The state-run oil producer is grappling to assess the magnitude of losses from a scandal in which some of its executives are accused of taking kickbacks from builders in exchange for awarding inflated construction contracts. That’s delaying the release of audited financial results and in turn preventing it from selling bonds overseas.
Norway’s Odfjell Drilling Ltd. last week said it may end a partnership with Galvao Oleo & Gas SA, a unit of a Brazilian holding company Grupo Galvao, and is reviewing its operations in Brazil after the company was linked to the scandal. Galvao said in an e-mailed response that it is in negotiations with the Norwegian company to undo the partnership.

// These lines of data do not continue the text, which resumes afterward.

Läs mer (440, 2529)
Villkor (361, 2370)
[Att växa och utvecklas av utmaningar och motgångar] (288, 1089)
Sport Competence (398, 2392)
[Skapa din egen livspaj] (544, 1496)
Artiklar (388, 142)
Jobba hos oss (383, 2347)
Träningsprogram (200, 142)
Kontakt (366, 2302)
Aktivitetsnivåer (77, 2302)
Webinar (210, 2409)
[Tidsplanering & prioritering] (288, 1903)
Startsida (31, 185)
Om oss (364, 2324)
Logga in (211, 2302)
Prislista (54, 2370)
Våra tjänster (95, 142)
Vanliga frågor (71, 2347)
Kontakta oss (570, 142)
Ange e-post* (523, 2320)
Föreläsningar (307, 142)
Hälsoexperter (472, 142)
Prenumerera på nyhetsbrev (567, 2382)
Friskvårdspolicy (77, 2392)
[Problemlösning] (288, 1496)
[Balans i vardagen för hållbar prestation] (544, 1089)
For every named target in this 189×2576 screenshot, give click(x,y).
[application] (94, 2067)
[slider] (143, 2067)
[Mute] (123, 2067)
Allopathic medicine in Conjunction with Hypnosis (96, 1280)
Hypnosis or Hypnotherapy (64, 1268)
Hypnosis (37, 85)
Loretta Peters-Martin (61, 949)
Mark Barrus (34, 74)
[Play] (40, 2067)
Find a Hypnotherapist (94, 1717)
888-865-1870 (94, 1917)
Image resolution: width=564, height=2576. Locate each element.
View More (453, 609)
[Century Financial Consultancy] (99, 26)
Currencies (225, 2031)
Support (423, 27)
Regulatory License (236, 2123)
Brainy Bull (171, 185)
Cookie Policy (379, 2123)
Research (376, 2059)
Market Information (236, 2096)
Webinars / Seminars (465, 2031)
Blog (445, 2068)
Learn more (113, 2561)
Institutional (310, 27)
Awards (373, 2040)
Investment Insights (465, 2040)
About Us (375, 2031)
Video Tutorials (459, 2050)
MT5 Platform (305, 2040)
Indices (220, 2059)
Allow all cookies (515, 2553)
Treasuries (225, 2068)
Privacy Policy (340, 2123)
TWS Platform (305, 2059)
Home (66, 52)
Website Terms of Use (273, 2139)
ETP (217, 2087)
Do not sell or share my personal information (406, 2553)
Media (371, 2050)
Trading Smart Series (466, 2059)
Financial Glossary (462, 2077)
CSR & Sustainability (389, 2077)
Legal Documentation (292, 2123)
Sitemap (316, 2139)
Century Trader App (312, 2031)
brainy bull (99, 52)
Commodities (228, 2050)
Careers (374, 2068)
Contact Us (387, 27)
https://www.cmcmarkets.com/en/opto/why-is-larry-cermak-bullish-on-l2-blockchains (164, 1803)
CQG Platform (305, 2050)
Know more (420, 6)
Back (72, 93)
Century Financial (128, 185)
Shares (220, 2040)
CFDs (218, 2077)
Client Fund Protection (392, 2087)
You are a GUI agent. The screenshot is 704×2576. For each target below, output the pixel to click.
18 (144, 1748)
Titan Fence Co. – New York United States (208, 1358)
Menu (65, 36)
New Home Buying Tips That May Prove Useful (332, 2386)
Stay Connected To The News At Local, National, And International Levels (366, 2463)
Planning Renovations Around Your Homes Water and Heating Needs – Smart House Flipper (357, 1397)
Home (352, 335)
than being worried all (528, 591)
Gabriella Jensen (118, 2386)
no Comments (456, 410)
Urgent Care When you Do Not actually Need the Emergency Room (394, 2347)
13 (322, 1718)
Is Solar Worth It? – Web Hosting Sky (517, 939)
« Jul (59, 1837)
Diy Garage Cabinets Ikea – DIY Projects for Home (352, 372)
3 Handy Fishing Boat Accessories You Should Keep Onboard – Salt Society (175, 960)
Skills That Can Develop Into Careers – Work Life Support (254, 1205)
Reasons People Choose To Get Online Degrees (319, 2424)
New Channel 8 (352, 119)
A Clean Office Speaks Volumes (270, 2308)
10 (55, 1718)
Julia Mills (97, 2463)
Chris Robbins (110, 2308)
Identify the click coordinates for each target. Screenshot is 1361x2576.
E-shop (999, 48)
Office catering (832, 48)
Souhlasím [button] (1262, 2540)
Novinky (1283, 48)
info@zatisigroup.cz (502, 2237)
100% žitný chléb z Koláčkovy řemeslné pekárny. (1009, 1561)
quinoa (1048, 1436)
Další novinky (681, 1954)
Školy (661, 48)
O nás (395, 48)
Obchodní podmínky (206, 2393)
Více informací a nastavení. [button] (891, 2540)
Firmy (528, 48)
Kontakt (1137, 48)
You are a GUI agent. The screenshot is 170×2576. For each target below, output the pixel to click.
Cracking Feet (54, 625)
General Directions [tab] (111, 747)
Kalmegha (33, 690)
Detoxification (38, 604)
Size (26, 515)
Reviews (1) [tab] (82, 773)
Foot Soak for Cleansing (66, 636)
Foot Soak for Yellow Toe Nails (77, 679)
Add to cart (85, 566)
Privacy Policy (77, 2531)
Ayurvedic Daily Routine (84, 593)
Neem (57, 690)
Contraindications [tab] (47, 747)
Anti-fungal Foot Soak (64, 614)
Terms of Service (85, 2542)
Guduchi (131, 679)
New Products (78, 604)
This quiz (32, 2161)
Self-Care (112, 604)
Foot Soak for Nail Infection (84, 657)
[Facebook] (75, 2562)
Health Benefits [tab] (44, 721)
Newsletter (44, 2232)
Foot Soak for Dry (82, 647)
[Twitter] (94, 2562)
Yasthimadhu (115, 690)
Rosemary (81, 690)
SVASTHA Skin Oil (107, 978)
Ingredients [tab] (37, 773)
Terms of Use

“It’s a prerequisite that it can be completed in accordance with our anti-corruption guidelines and international laws and regulations,” Odfjell spokesman Gisle Johanson said by phone on March 27. “There’s great uncertainty linked to the scope and timetable for the project.”
Uncertainty for foreign suppliers will continue while they wait for Petrobras’s new management team to review contracts and investments, said Karl-Johan Bakken, chief executive officer of Farstad Shipping ASA.
Aalesund, Norway-based Farstad, which has offices in Rio de Janeiro and builds and operates support vessels for offshore fields, gets 22 percent of its revenue from Petrobras, data compiled by Bloomberg show.
“We would appreciate that this process is completed efficiently and that we get clarification soon so the market can get back to normal,” Bakken said in a phone interview.